As we are now seeing, Western military and economic aid has also proven ineffective in ending the Afghan war. Since 9/11, the war has cost trillions of dollars and the lives of thousands of US and coalition forces. Likewise, more than ‘100,000 Afghan civilians have been injured or killed’ in this period. The withdrawal of US and NATO forces marks the end of the West’s campaign in Afghanistan. However, if the Taliban pursue intolerant polices and deprive the public of basic rights compatible with 21st century life, or play into the hands of regional powers who have historically used Afghanistan for their proxy wars, then another repeat of history is inevitable.
More than ever before, Afghanistan’s neighbours should heed the lessons of history and adopt policies of inclusion and cooperation with Afghanistan. Otherwise, a blanket Talibanisation of Afghanistan will mean anarchy for the region, in which case Islamabad, Tehran, Moscow, Delhi and Beijing should not be surprised to see the emergence of a modern-day Mohammad ibn Qasim, Mohammad of Ghor, Mahmod of Ghazni, Genghis Khan, Tamerlane, Babur, Nader Shah or Ahmad Shah Durrani. Some of these historical giants originated from Afghanistan, and some used the country as a military base and as a crossroads to redefine the entire character of the region spanning Central, West and South Asia. In the past, many thought that a repeat of history was impossible because they had developed cannons. Today, some believe the same thing because they have nuclear bombs. Nevertheless, these calculations were and remain wrong.

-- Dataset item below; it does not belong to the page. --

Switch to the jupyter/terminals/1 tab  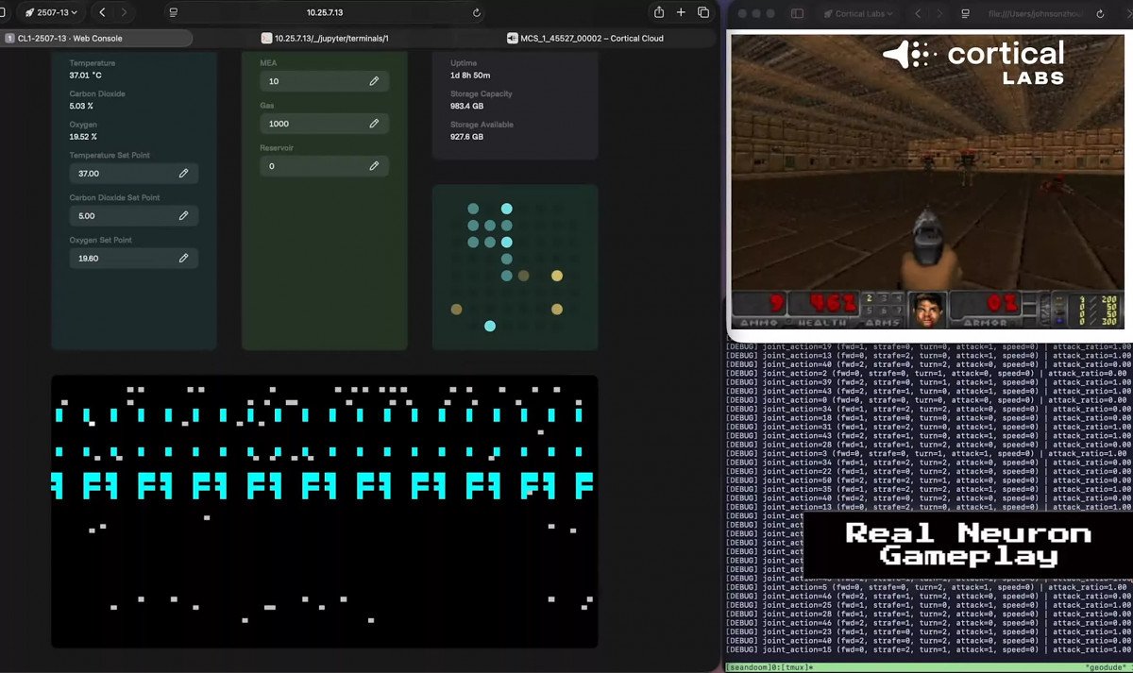point(325,39)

Al-Qa’ida and several of its affiliate groups have already issued statements congratulating the Taliban on their victory in Afghanistan. Will the Taliban prioritise the safety and societal progress of Afghans, or will they still engage with groups like Al-Qa’ida and potentially risk alienation from the international community, thereby reversing all that has been gained since 2001?
In the same manner, Afghanistan’s neighbours who remain passive in the face of the country’s potential regression and who continue to engage in proxy wars on Afghan soil would do well to draw lessons from history and adopt a genuine policy of cooperation and development in Afghanistan – one that sees the country as a regional hub for connectivity and trade, not as a battlefield of conflicting political interests. Supporting Afghanistan in such a positive direction is not only the right thing to do, but it would also ensure that the war-torn country finally has a chance to live in peace and, most importantly, to become a partner in regional growth and stability. But if history is ignored and the same old game of using Afghanistan as a theatre of military and political competition continues, the result could be unprecedented chaos. In this context, Afghanistan’s neighbours would be wise to reflect on the words of a British military commander in the 19th century, who warned that ‘however successful an Afghan operation can be from a military point of view, it would not fail to turn out to be politically useless’.